Reproduce every line of the records below, including the requests, adding 85 to each number in the answer coordinates. Omit the pictures from your answer.
- - - -
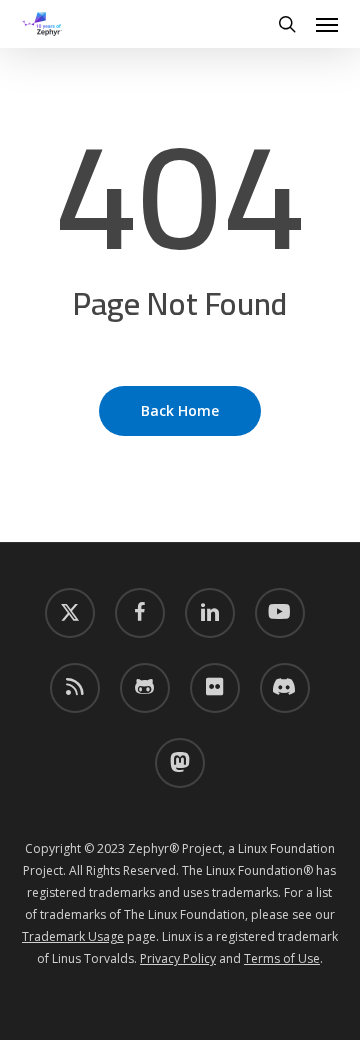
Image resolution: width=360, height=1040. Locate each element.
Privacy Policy (178, 958)
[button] (327, 24)
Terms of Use (282, 958)
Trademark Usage (73, 936)
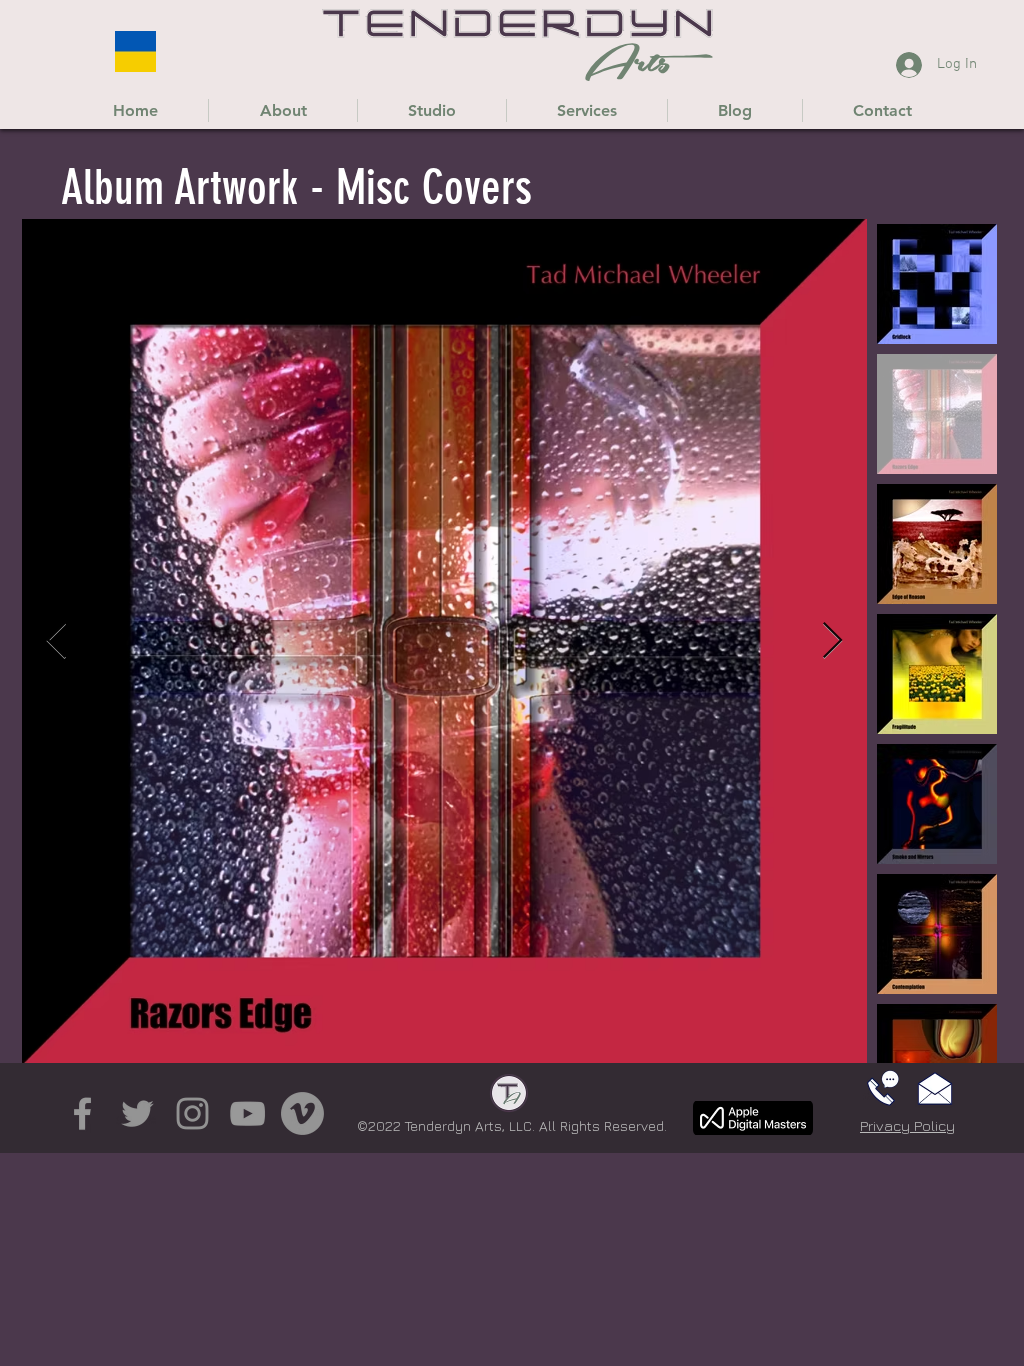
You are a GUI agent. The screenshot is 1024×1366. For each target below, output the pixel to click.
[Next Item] (832, 641)
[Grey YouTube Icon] (247, 1113)
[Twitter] (137, 1113)
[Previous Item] (56, 641)
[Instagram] (192, 1113)
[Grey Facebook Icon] (82, 1113)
- - - -
## [EXERCISE RESULT]
Image resolution: width=360, height=1040. Locate each element.
Privacy Policy (263, 1043)
[button] (412, 109)
Terms of Use (367, 1043)
Trademark Usage (158, 1021)
You are a GUI agent. The screenshot is 1024×1366. For each target below, output the pixel to click.
[Next Item] (917, 726)
[Grey YouTube Icon] (332, 1198)
[Twitter] (222, 1198)
[Previous Item] (141, 726)
[Instagram] (277, 1198)
[Grey Facebook Icon] (167, 1198)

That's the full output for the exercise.